本発明は、持続放出性製剤の薬物放出性の生体外評価方法、即ち、持続放出性製剤を含む溶液中の薬物の薬物放出量および/または持続放出性医薬品中の薬物残存量の検出方法に関する。
徐放性製剤すなわち持続放出性製剤(「徐放性製剤」という場合もある。)は、薬物の効力持続、副作用の軽減、生物学的半減期の短い薬物の投与回数削減、総投与量の低減等のために設計開発された製剤であり、ドラッグデリバリーシステムとして多くの研究がなされている(特許文献1、2等)。

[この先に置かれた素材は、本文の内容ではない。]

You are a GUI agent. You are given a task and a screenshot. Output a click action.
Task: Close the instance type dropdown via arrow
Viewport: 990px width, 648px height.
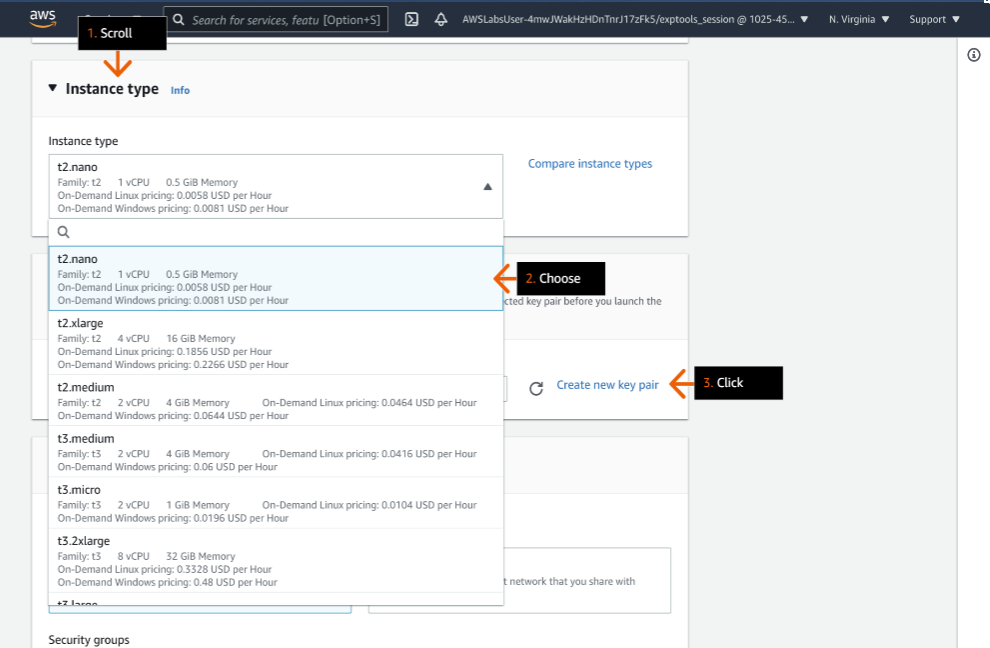[487, 186]
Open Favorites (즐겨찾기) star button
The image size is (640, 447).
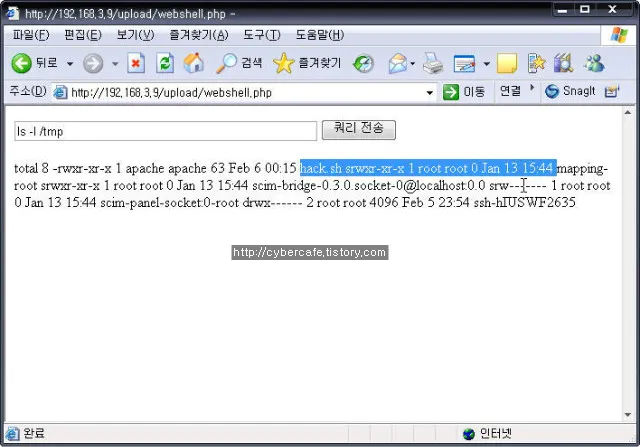pyautogui.click(x=308, y=63)
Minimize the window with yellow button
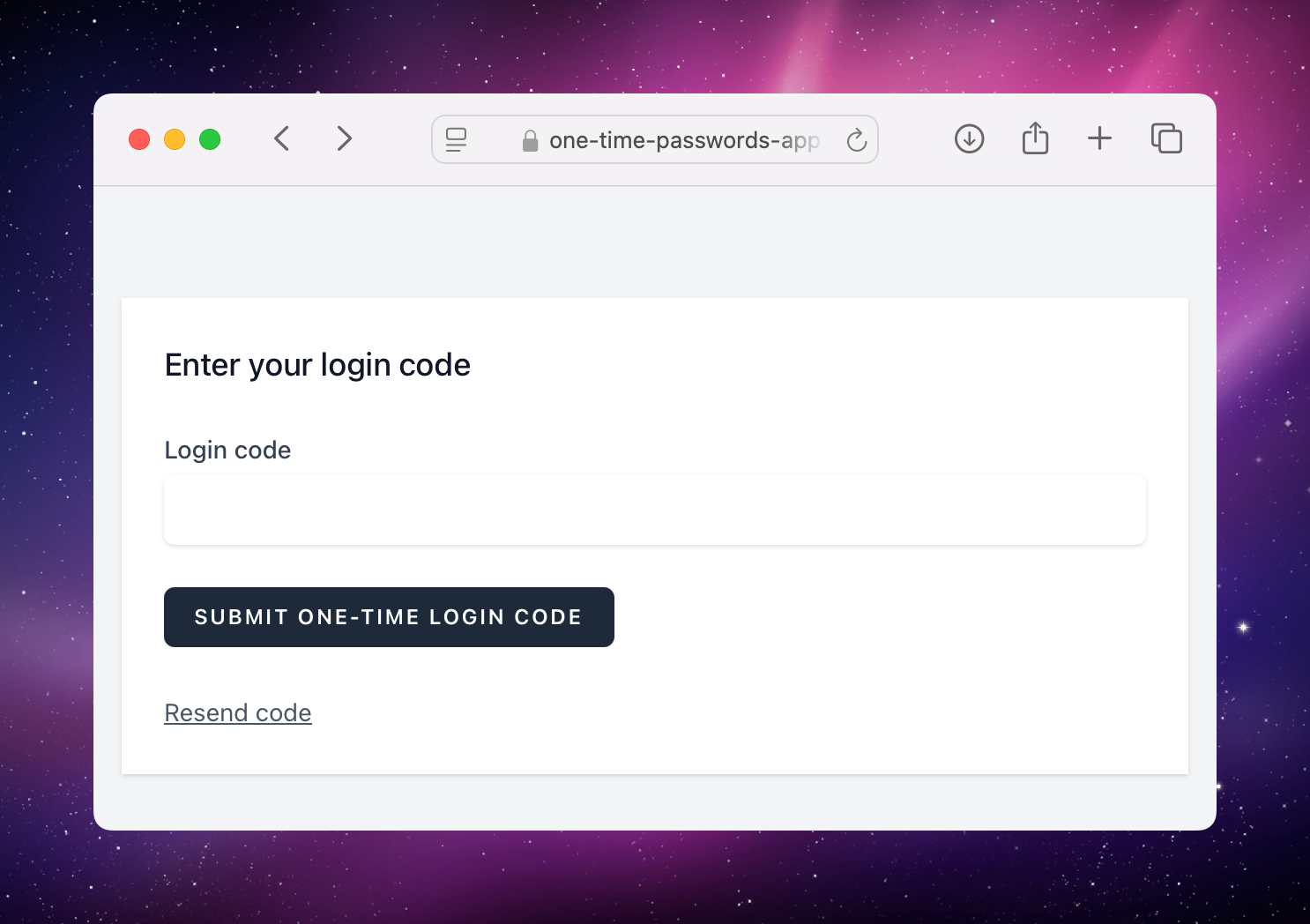This screenshot has height=924, width=1310. 175,139
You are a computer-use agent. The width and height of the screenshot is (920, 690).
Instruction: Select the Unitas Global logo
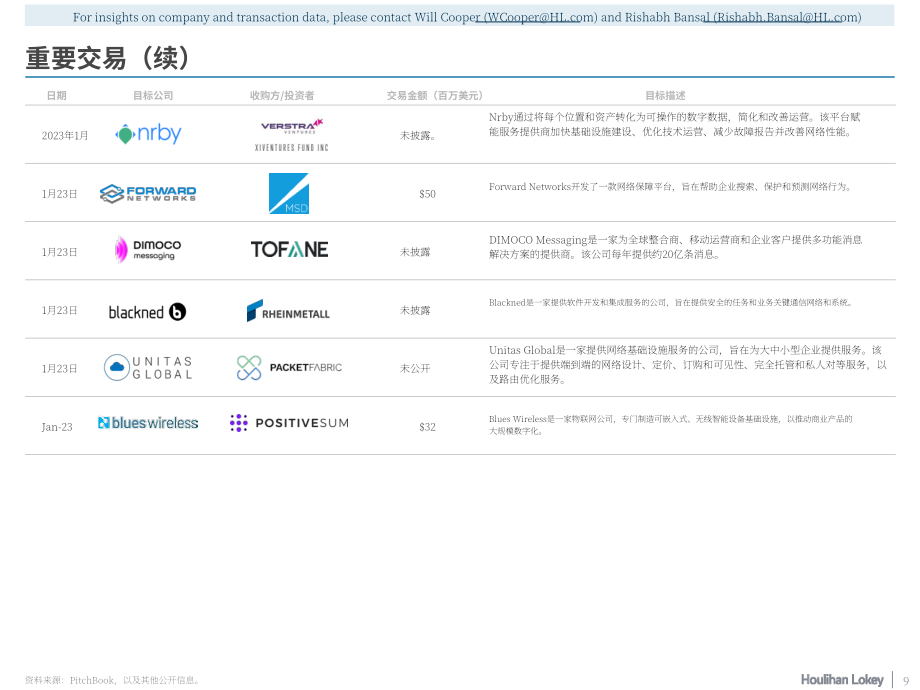148,368
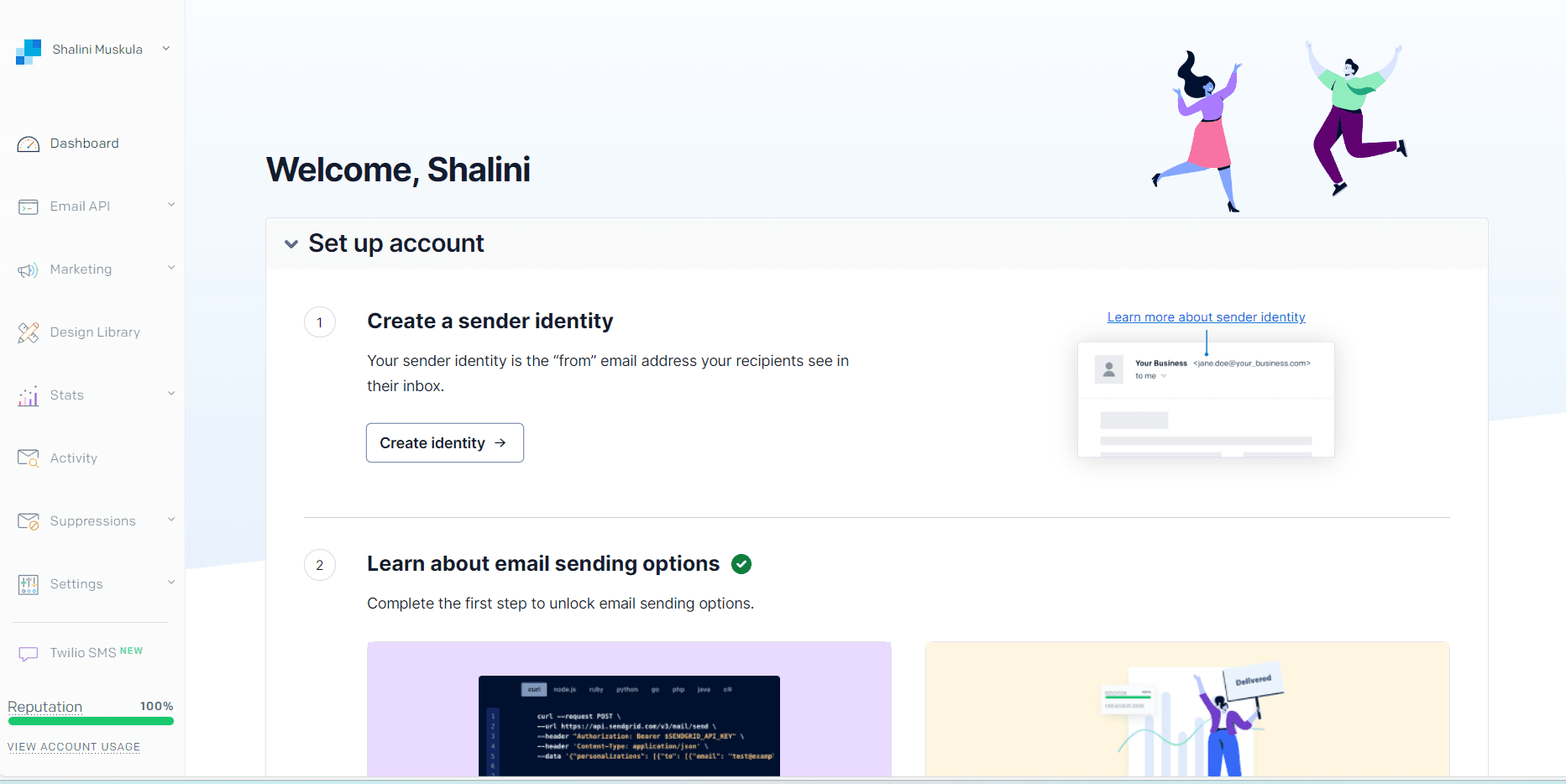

例えば徐放性製剤をヒト、またはヒト以外の動物に用いる場合に、該徐放性製剤の薬物放出を評価する方法として、in vivoである動物試験を行うのがもっとも信頼性が高いと考えられる。
しかし、薬物放出期間が1ヶ月以上にわたる場合、1ヶ月以上の期間in vivoにおいて試験することが必要となり、一定条件下で長期にわたって動物の維持および管理を継続するのは極めて困難である。
また、持続放出性製剤のin vitroで評価する方法は各種試みられているが(特許文献3、4)、in vivoでの結果ヒト等の動物における薬物放出を反映しうる試験結果とは乖離する場合が多く、信頼性に問題がある。
特開2005-022975号公報 特開2004-269516号公報 特許第3032911号公報 特表2004-510993号公報
本発明は、持続放出性製剤の薬物放出性を簡便かつ正確に評価しうる生体外評価方法を提供することを課題とする。
本発明者らは、上記問題点を解決するため鋭意研究を重ねた結果、持続放出性製剤の薬物放出の生体外評価を行う際に、in vivoを反映しうる条件、即ち生体内に近い温度およびゲル状態で行えば、より生体内での試験結果を反映しうる薬物放出の評価が可能となることを着目し、本発明を完成した。
すなわち、本発明は以下よりなる。
1.温度感受性ポリマーを用いることを特徴とする、持続放出性薬剤の薬物放出性の生体外評価方法。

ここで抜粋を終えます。